Zunächst einmal ist der Mut der Autorin und des Verlags Schöffling & Co. zu loben, denn es gehört schon etwas dazu, mit Kurzgeschichten zu debütieren. Das oftmals zu Unrecht unterschätzte literarische Genre ist sicherlich nicht der einfachste Weg, in der Literaturszene Fuß zu fassen. Dass Sarah Pines ihr Handwerk versteht, wird dabei sehr schnell deutlich. Ganz wunderbar spielt sie mit der Sprache, setzt in ihrer Poesie auf viele Farben, Gerüche und Geräusche. "In der Ferne verschleierte Nebel die Unendlichkeit des irgendwann nahenden Sommers", heißt es zum Beispiel in "Eisvogel", und wer sich jetzt nach Kalifornien träumt, dem sei gesagt, dass diese Geschichte in Westfalen spielt. Doch diese Schönheit wird oftmals von Hoffnungslosigkeit überlagert. "Frédérique reiste in die Hässlichkeit", heißt es eindrucksvoll in derselben Erzählung - und damit ist nicht unbedingt Westfalen gemeint. Doch nicht alle Metaphern erreichen die gleiche hohe Intensität. In "Eierschalenrot" vergisst sich jemand "im klaren Würfelwurf holunderfarbener Stille", was zwar schön klingt, aber etwas bemüht poetisch wirkt.
Doch während die Sprache mich größtenteils überzeugte, waren es eher die Figurenkonstellation und der dazugehörige Inhalt, die mich seltsam kalt ließen. Ich hatte das Gefühl, dass die Autorin sich bei ihren Figuren sowohl innerlich als auch äußerlich auf die hässlichen Dinge und Eigenschaften fokussierte. Mit leichtem Spott und nur wenig Empathie begegnet sie diesen Frauen, die doch eigentlich nur gefallen wollen. Doch weder mochte ich die Protagonistinnen verspotten, noch stellte sich eine emotionale Bindung zu ihnen ein.

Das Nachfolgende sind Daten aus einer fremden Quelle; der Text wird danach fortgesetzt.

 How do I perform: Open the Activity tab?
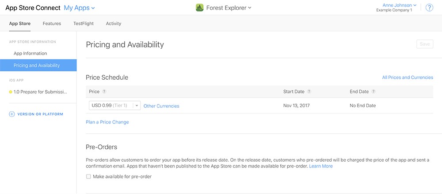click(114, 23)
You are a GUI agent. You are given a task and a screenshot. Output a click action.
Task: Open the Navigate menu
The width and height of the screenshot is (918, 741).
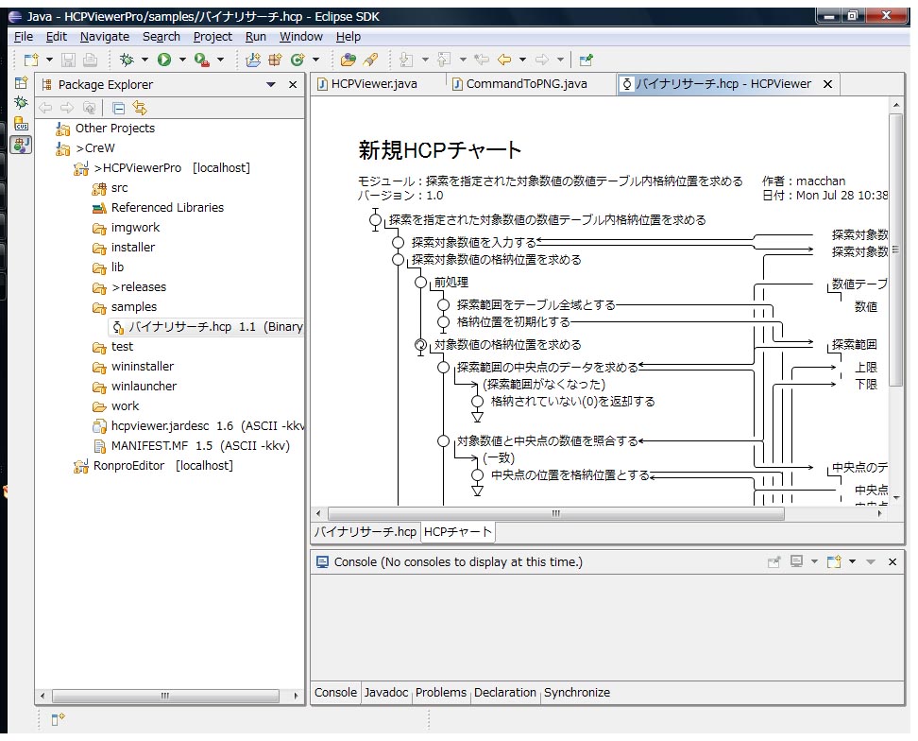click(105, 36)
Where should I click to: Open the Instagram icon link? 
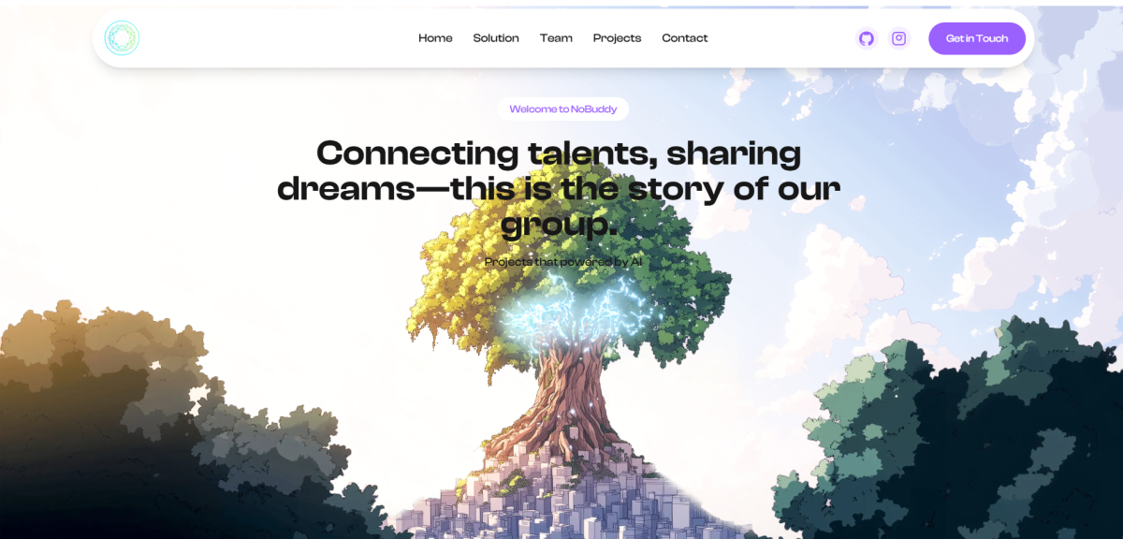pyautogui.click(x=899, y=38)
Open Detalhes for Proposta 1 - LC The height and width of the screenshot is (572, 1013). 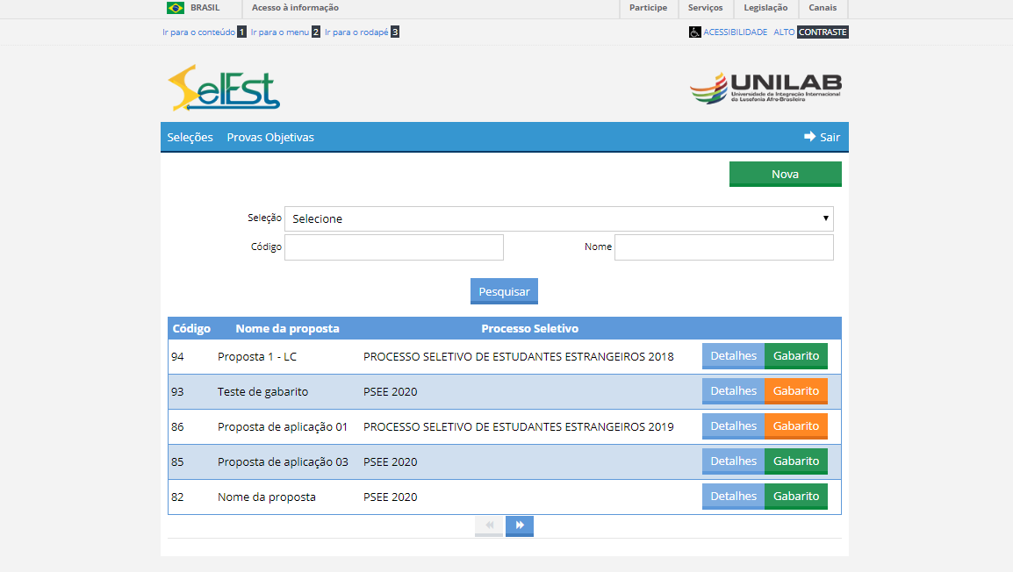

Hinzu kommt, dass es in 13 der 17 Erzählungen vornehmlich um dysfunktionale Beziehungen, gescheiterte Ehen und unglückliche Affären geht, in denen auch der Sex oftmals recht explizit im Vordergrund steht. Doch während bei Dr. Sommer noch die Zärtlichkeit einen großen Raum einnahm, könnte man die Thematik dieses Bandes etwas salopp eher mit "Liebe, Sex und Einsamkeit" überschreiben, denn oftmals wollen diese Frauen ihrer Einsamkeit eben durch ihre Sexualität entfliehen - was natürlich nicht gelingt.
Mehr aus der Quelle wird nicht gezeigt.